# Pictures of My Wood Stacks and Shed (Lots of Them!)



## Scrounger (Oct 24, 2008)

I've admired everyone's rows, stacks, and piles of wood on here so I thought I'd snap some pictures of what I have. Everything has been scrounged. Nothing has been removed from our 5 acres of woods.

First picture here is 2.0 cords of sugar maple and .75 hickory - hickory was craigs list score already cut to length and sugar maple was already cut and delivered by tree service guy.

Second picture is 2.25 cords of red oak, white oak, and mulberry - red oak and mulberry craigs list score (I had to cut down trees) and white oak was in a front yard with a free sign.
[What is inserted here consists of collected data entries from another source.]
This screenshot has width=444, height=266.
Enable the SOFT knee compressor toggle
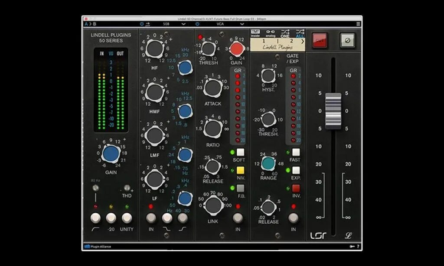(x=241, y=152)
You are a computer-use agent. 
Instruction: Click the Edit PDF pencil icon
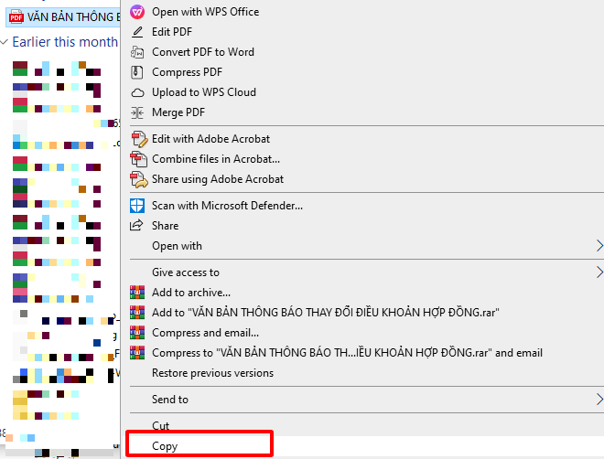(137, 32)
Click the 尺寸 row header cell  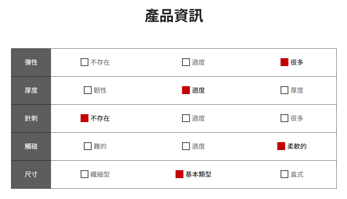[x=31, y=175]
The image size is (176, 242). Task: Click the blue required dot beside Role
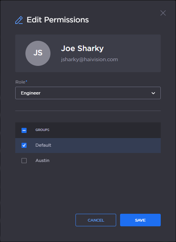(26, 81)
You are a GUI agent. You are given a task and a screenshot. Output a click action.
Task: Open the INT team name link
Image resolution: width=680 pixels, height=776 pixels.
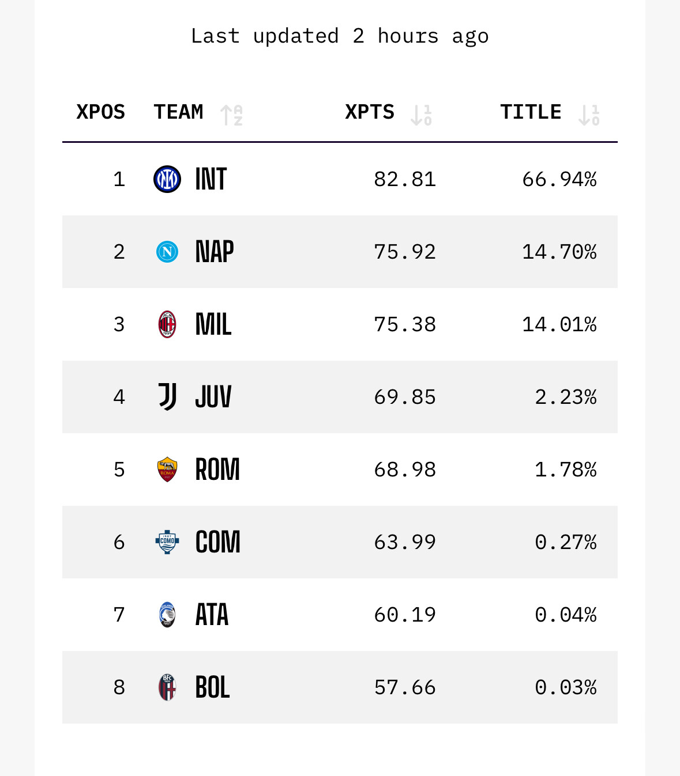(211, 179)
Third picture is of all the wood from previous description.


----------



## smokinj (Oct 24, 2008)

Looking good winter almost here great job!


----------



## Scrounger (Oct 24, 2008)

About .5 cord of oak and about .75 cord of maple, two pictures of same stacks, oak was craigs list score, maple was in the ditch courtest of the power company cutting up the road.


----------



## Scrounger (Oct 24, 2008)

Newest score, red oak, huge tree blown down in storm at edge of property a large equipment dealership. Stopped in asked if they wanted it, owner said I could have it if I took the brush too. No problem. Load trailer, then load brush on top, then ratchet strap it down. When home shove off brush into edge of garden then throw a match to it. Guessing 1.5 cords here.


----------



## Scrounger (Oct 24, 2008)

Wood that is stacked is white oak. Two miles down the road a car hit the tree, tree fell, someone took limbs, branches, and top of tree, left trunk for week and a half in the ditch. I took the trunk which was about 20 feet long and 24" diameter. Newly scrounged red oak from previous post in background.


----------



## Scrounger (Oct 24, 2008)

1.5 cords of cherry, courtesty of a road widening project a few miles away. Homeowner even helped me cut it and load it out of his front yard.


----------



## Scrounger (Oct 24, 2008)

about .5 cord of oak from a friend that had his woods logged out and let me take some of the tops, crotches, and gnarly pieces they didn't haul away.


----------



## Scrounger (Oct 24, 2008)

about .75 cords of just mixed junk wood.


----------



## Scrounger (Oct 24, 2008)

about .75 cords of mulberry and red oak, was getting wood at a house where a tree service guy was working and the neighbot told me I could have this stuff.


----------



## Scrounger (Oct 24, 2008)

about 1 cord of oak and hickory, I forgot where I got it.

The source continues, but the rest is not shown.